The narrower deficit came as a result of higher tax collections last month, Finance Secretary Cesar V. Purisima said in a statement.
The DOF said August’s fiscal surplus was 36 percent higher than the surplus of P21.9 billion recorded in the same month last year. The end-August deficit, meanwhile, was 69 percent lower than the P82.6 billion posted in the same eight-month period of 2013.
Also, more revenues were collected in August, with the bureaus of Customs (BOC), Internal Revenue (BIR) and Treasury (BTr), as well as other offices, generating a combined P170 billion.
Collections of the BOC last month amounted to P29.1 billion (up 11 percent year-on-year), while the BIR collected P127.6 billion (up 8 percent). The non-tax income of the BTr, meanwhile, jumped 54 percent year-on-year to P5.3 billion “due to higher investment income and better dividend collections,” according to the DOF.
Expenditures in August rose by a slower pace of 5 percent to P140.1 million from P133.2 million last year.
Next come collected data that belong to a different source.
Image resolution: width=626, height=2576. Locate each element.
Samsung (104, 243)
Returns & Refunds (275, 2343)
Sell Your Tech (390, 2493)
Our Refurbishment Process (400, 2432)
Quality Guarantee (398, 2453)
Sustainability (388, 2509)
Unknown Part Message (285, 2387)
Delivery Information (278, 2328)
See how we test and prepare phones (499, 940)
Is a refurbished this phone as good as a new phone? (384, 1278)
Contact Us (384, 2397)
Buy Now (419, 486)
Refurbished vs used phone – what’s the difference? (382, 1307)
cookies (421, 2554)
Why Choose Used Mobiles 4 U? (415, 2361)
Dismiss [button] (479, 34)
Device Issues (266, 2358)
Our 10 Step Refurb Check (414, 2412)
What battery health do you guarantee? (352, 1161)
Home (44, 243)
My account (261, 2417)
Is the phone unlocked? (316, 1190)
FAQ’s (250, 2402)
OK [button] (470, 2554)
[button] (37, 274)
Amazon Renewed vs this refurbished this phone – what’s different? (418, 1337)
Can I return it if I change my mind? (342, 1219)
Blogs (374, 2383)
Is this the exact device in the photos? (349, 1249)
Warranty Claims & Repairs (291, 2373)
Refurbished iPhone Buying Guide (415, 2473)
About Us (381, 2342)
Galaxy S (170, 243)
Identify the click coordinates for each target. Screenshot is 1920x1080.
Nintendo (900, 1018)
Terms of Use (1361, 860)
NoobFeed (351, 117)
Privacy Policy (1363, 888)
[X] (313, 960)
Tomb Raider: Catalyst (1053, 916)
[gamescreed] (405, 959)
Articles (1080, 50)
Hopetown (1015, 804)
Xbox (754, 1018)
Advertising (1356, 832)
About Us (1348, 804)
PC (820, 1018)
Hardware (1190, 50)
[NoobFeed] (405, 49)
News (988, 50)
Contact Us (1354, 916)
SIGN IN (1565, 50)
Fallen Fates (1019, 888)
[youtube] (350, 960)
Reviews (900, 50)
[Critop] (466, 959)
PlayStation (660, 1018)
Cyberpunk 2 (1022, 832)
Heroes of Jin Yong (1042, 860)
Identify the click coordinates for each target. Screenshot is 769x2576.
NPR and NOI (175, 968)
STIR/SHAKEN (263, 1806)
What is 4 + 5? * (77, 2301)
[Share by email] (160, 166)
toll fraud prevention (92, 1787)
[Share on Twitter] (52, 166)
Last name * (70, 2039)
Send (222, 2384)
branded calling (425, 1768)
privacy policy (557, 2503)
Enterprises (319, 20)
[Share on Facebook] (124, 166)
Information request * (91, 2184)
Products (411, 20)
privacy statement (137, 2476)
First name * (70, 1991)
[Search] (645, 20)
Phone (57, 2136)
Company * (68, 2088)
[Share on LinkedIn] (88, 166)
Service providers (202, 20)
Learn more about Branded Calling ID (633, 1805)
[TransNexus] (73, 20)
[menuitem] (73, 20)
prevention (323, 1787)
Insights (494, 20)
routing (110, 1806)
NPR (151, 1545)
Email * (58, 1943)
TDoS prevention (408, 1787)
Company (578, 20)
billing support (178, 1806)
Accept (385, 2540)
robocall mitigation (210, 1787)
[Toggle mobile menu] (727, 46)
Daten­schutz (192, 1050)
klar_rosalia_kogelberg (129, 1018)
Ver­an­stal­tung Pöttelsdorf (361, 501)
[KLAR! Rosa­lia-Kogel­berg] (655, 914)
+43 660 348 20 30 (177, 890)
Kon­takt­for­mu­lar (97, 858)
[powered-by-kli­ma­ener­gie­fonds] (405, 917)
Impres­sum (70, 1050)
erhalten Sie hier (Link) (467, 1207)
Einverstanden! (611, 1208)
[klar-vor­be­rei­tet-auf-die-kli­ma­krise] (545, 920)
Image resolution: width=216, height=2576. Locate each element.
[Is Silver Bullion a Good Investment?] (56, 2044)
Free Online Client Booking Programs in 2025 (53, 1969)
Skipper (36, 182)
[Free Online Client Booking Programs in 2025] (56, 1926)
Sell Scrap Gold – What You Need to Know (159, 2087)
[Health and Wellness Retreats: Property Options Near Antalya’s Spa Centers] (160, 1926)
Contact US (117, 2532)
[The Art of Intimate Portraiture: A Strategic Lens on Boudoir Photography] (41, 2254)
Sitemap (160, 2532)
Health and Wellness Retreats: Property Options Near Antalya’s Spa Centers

This, even as interest payments grew by 13 percent year-on-year to P20.6 billion “due to higher domestic payments, which offset the contraction in external interest payments,” the Finance department said.
At the end of August, total revenues hit P1.27 trillion—12 percent higher than the P1.139 trillion collected in the same eight-month period last year. From January to August, the BOC’s revenue reached P232.9 billion (up 17 percent year-on-year) while that of the BIR hit P890.7 billion (up 10 percent). The eight-month income of the BTr grew by a faster rate of 24 percent year-on-year to P75.7 million.
Total expenditures during the first eight months, however, continued to outpace growth in revenues. As of end-August, the government spent P1.296 trillion—6 percent more than last year’s P1.222 trillion.
Still, “improved revenue collection and proactive liability management continues to allow us to service debt obligations efficiently,” the DOF said, citing that, as of end-August, interest payments were below the program for the eight-month period at P228.6 billion.
According to the DOF, interest payments’ share to revenues during the January-August period went down to 18 percent from 20.1 percent last year. Interest payments, as a percentage of expenditures, likewise dropped to 17.6 percent in August from 18.7 percent in 2013, “indicating greater capacity to service debt and fiscal space for more productive spending.”